Emergency cases only
Gov’t rings alarm on COVID hospital overload
Yielding to pressure from doctors and nurses, the Holness administration has ordered all public hospitals to treat only emergency cases in a bid to manage a crippling coronavirus outbreak that has flooded wards and caused infected healthcare staff to be pulled from the front line.
“We are being affected by the infection rate among healthcare staff, particularly our nurses and doctors. This is affecting our service response in all areas. When this happens, we have to prioritise for emergency cases,” Health and Wellness Minister Dr Christopher Tufton told The Gleaner Monday night.
“We also have to be sensitive to the strain on our staff who are able to work but have to carry heavier responsibilities due to their colleagues who are out sick. It’s a stressful time for those ill and those at work,” Tufton added.
The quarantine crisis has stretched the manpower of public hospitals, with healthcare workers wilting under the stress and refusing even financial inducement in the fourth wave of the pandemic.
Record rates of infection have caused a grim reprisal of the outbreak that put healthcare facilities on the brink of collapse last summer during COVID-19’s deadliest hour.

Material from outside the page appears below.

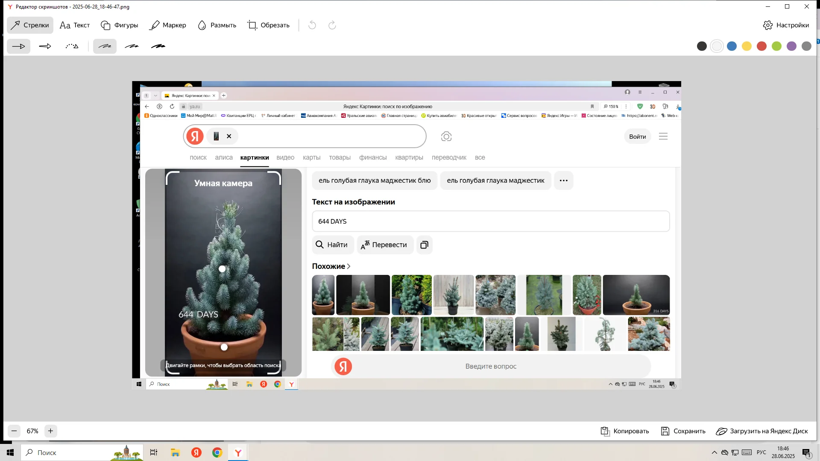Pick the red color swatch
Image resolution: width=820 pixels, height=461 pixels.
click(x=761, y=46)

This iteration of the outbreak has not been haunted by the fatality rate that saw more than 400 people dying from complications from the virus in August, but the sheer numbers – and lightning contagiousness of the Omicron variant – threaten to compromise standards of service.
Worsening staff-to-patient ratios have put pressure on the May Pen Hospital in the central Jamaica parish of Clarendon, with Senior Medical Officer (SMO) Dr Bradley Edwards acknowledging “challenges with being able to look after everybody in a timely manner”.

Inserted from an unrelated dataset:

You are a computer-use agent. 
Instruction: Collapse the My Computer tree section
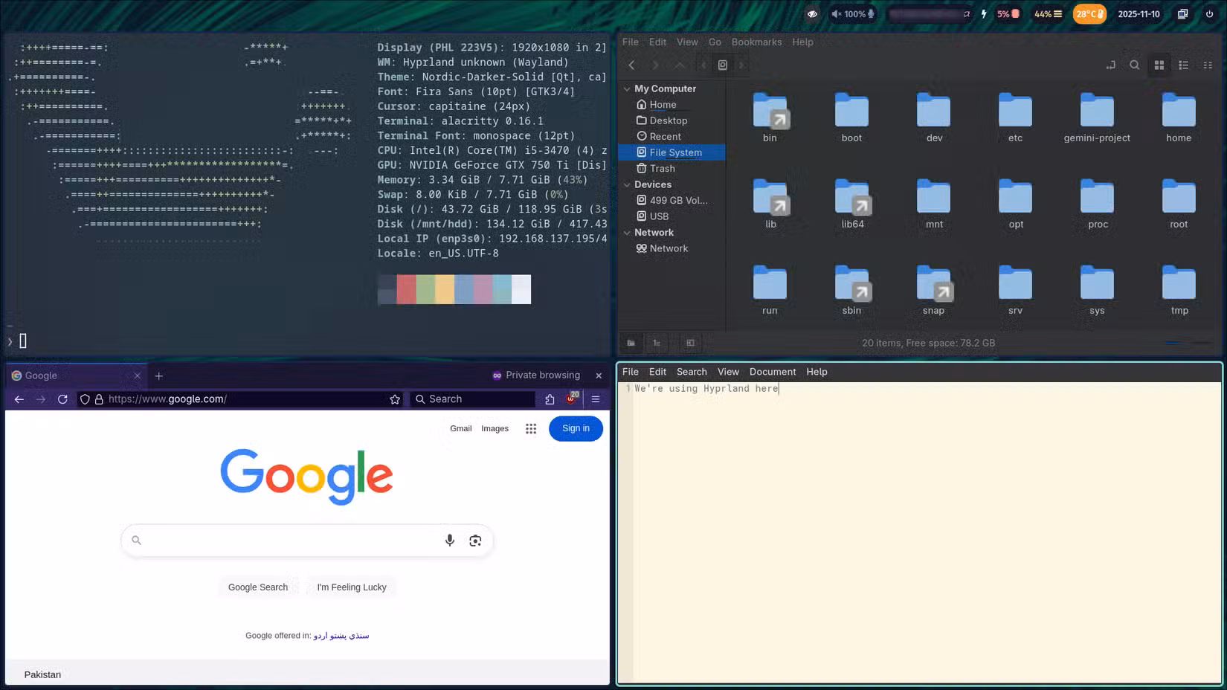(628, 88)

Sixty-four healthcare workers, or 12 per cent of a total complement of 540, are currently in quarantine or isolation at home, the hospital’s SMO said.
“The staff are getting burnt out. They don’t even want to do overtime anymore because it’s just too much stress on them,” Edwards told The Gleaner on Monday.
Edwards indicated that while overall hospitalisations there remain low, there has been an increase in both COVID-19 patients and others turning up with other non-communicable, or lifestyle-related, illnesses.
The SMO said that besides increasing numbers of COVID-infected persons reporting to the Accident and Emergency Department, January typically sees a surge in patients struggling with complications from diabetes, hypertension, and other lifestyle diseases after the Christmas holidays.
But the main problem besetting May Pen is the wave of infections or exposure that has displaced its staff, despite the majority of them being vaccinated.
He has described the state of affairs as “devastation”.
“We’ve had to be calling back people off leave. But as soon as we can get back to a state of normalcy, then we can get people to go off again,” he said.
The University Hospital of the West Indies (UHWI) in St Andrew is suffering a similar woe, with approximately 190, or six per cent, of its close to 3,000 staff members in quarantine or isolation, even amid high vaccination take-up.
UHWI Public Relations Manager Nordia Francis-Williams said in a Gleaner interview on Monday that staff shortages have increased the burden on remaining employees who have been forced to work longer hours.
“We are still counting because occupational health keeps getting risk assessments with staff members who have contracted the virus. And as a medical institution, this is concerning because to have so many medical staff out, it puts strain on the other persons who are working,” said Francis-Williams, urging Jamaicans to get vaccinated.
Jamaica’s vaccination campaign has virtually stalled, with 21 per cent of the population fully inoculated and take-up plunging even with hundreds of thousands of doses available.
COVID-19 vaccines do not prevent the transmission, but scientific studies and public-health data show that the risks of severe illness or death are significantly reduced.
Edwards also stated that despite turnover cases among vaccinated workers, inoculation against COVID-19 remains a key strategy in curtailing hospitalisation rates.
“If you do get COVID and you are vaccinated, you recover faster, and that is what we are seeing. Within three days, the majority of our staff are able to come back to work,” Edwards said.
“Some might need a little more time, but the majority of our staff have been able to come back to work.”
Occupancy levels are under pressure nationwide, but some, such as the Princess Margaret Hospital in St Thomas, still have space. Forty-seven of the overall 127 beds were still available up to Monday.
Twenty-four of its 31 allotted COVID-19 beds are occupied: 14 persons are confirmed positive and 10 suspected as having the disease.